**EXTRACT**.
Location: New York, NY | Date: May 20, 2014

Stephanie Strickland was born in Detroit. She earned a BA at Harvard University, an MFA... Full Bio and Bibliography

"There's four computing devices in this one room. I keep an old XP Machine going--with difficulty, these days. I liked Word 2003. I managed to get that and Word 2007 on that machine, and then I have a little small Acer, which is underneath there, which is actually probably the most advanced..."

From interview section 1, "Devices and Digital Practice"

"If you're writing something long with a complex argument, I think it's much easier to read and have it in front of you on paper and read it out, because it's very easy to go into a collaging kind of style with stuff that's going to be published online. It's harder to get a really consecutive--long, consecutive argument made, I think, or a thought, and it's not fluid enough to do poetry."

From interview section 2, "Physical vs. Digital Devices (Moving Between Media)"

"Each technology actually gave rise to a certain kind of poetry and a certain kind of mystique."

From interview section 3, "Evolution of Technology and Poetic Influence"

"I still had a car at that time, and I wasn't living in the city--and I put my IBM Selectric or whatever in, and would carry it out, or I would rent a computer to have at that place because I wanted the print out, and I still want the print out. It still looks different to me on paper than it does on the screen and you want to know both those aspects."

From interview section 4, "Writing Process and Practice"

"And the other thing I do that's crazy is that I have some notebooks and then sometimes I go through the exact same notebook again and write into it so that it's actually a palimpsest of two different things that happen and there's no way that you would know from the outside."

From interview section 5, "Physical Practice (Writing In Notebooks)"

**GIVEN INFORMATION**.
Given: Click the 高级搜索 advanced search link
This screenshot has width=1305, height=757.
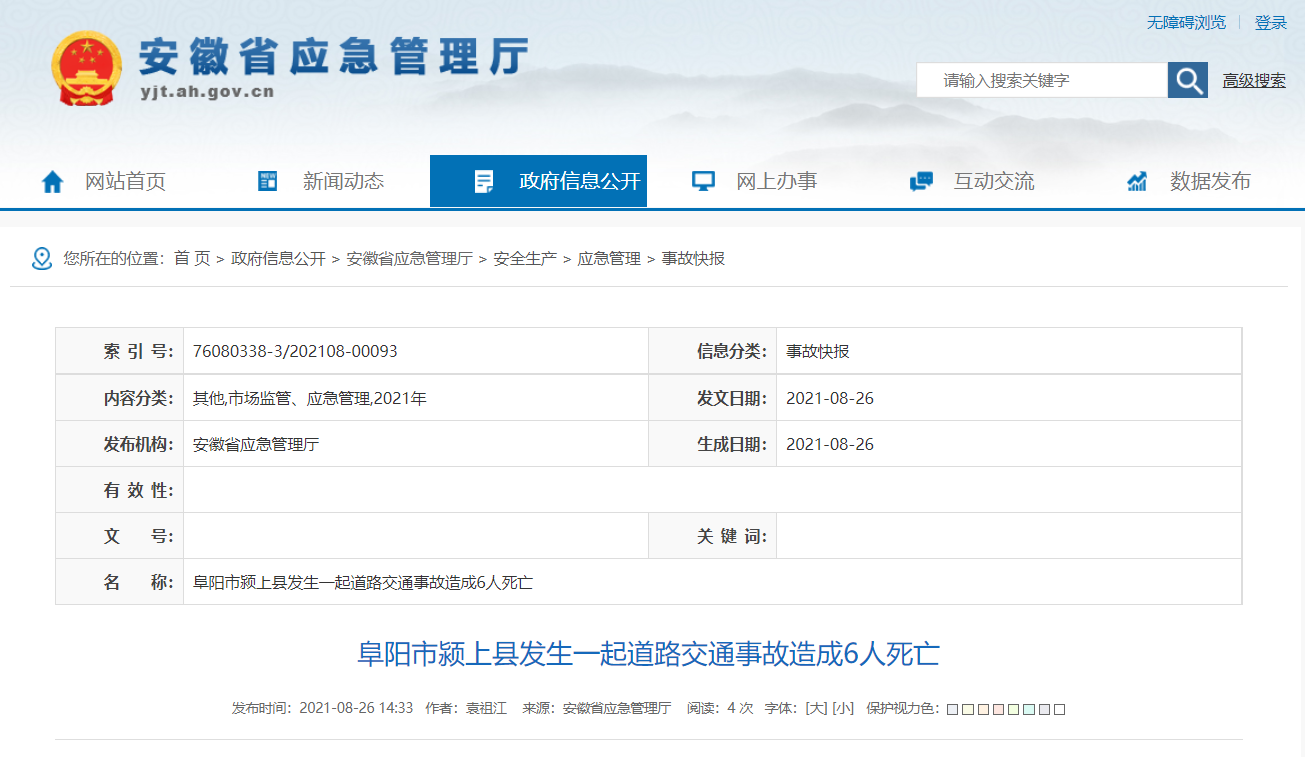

**TASK DESCRIPTION**. In the interview excerpts with Stephanie Strickland, which two versions of Word does she say she got onto her old XP machine?

**OUTPUT BELOW**. Word 2003 and Word 2007.